President Nicolas Maduro pushed Venezuela and its struggling economy into the forefront of weekend headlines on Sunday. Maduro claimed, simply, that the central American country would look to avoid financial sanctions heavily imposed by the United States via the launch of a new cryptocurrency, the “petro”.
The new digital token is to be supported by oil, gas, gold, and diamond reserves – a supply more stable than many other markets within the Venezuelan economy. Biased expectations are that the petro will “advance in issues of monetary sovereignty, to make financial transactions and overcome the financial blockade.”
While the initial announcement came with a positive note, announced during a five-hour long Christmas special, many opposing leaders have already denounced the action. Some claim the action will require congressional approval and others doubt the practicality of digital currency all together. There is rising criticism surrounding established tokens such as Bitcoin and Ethereum in more stable markets. A new token (the petro) in a precarious economy is far from a guaranteed plan. Introduction of the petro offers no resolution to the diminishing value of the bolivar in the short-term and limited utility prevents locals from using the new token to supply themselves with basic needs.
Beyond the financial implications of the move are charged political reactions as the Trump-approved sanctions continue to restrict the Venezuelan economy and its ability to recover from its recent struggles. More in tune with the political environment is a history of poor monetary policy during Maduro’s time as president. The bolivar’s recent drop in value as led to it splitting in half over the past month alone.

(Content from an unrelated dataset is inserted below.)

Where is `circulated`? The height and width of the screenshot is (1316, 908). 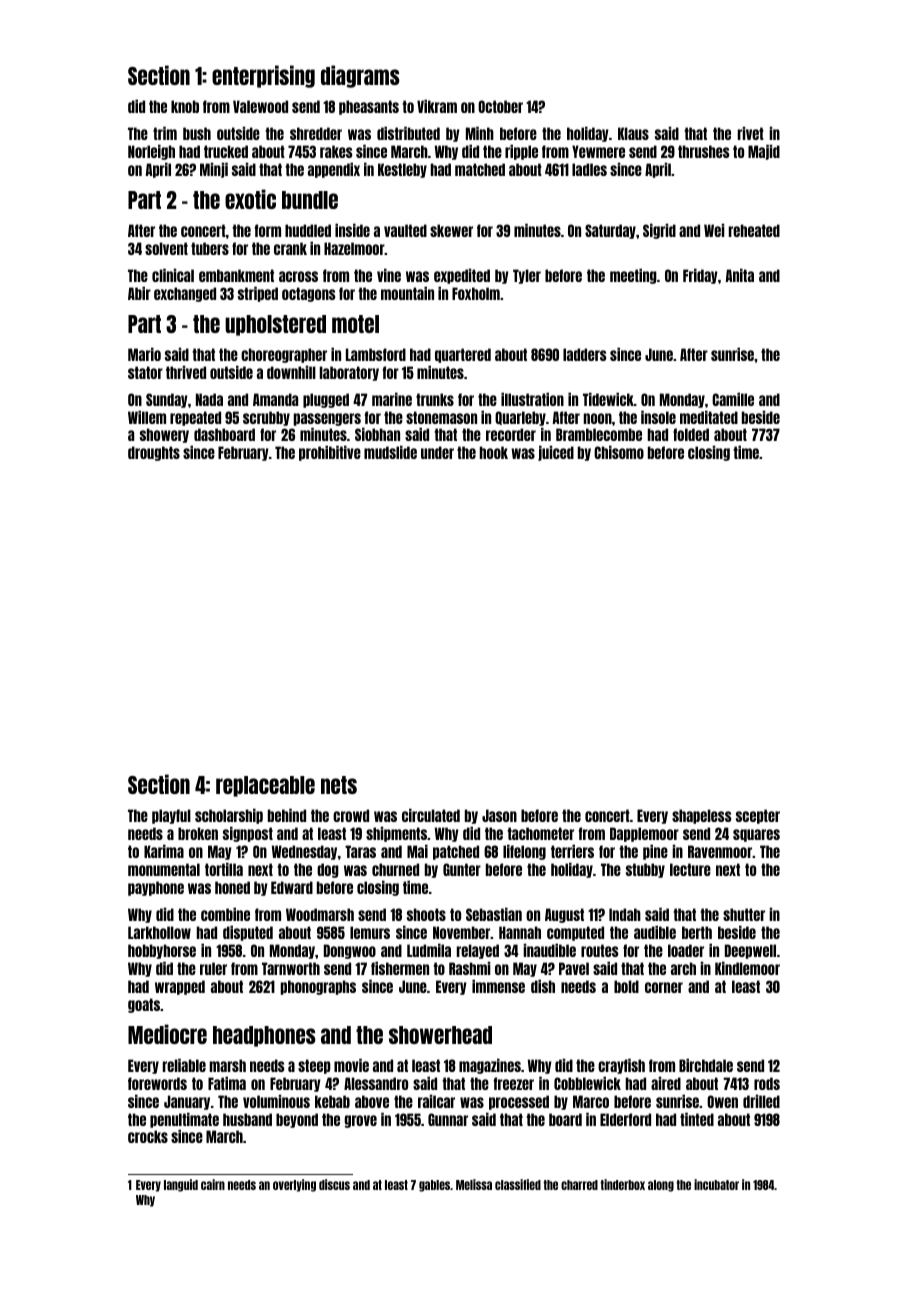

There is potential that the reserve-backed token will offer Venezuelan’s a prospective future, but short-term problems remain a concern. Economists feel the plan holds little traction, and its most audacious intentions will only effect those less effected by current poverty and the nation’s present debt-holders. A potential plan to restructure the debt via the petro would certainly deny any potential growth the token may hold. Opposing lawmakers and legislators Angel Alvarado and Jose Guerra see little value moving forward, leaving Venezuela in a dangerous position.
Despite all the negativity, this move leads to continued faith in the future of cryptocurrency and the blockchain market. Less than a year ago, the global image was hurting following the ban of transactions in China (who accounted for over 90% of all movement). Now that the end of 2017 is nearing, Bitcoin and the entire crypto-market cap are at all-time highs with futures quadrupling over only a couple weeks’ time.
Owners of tokens outside of the petro will not see any actual increase of note to their current assets. However, trust shown on the federal level, no matter how infortuitous, is beginning to catch hold. Japanese regulations are promoting rapid growth, cryptocurrencies are grabbing hold worldwide despite select nations speaking out against the idea as a whole. Venezuela’s value to the market will ultimately be negligible, but international response to the premise may speak to opportunities down the road.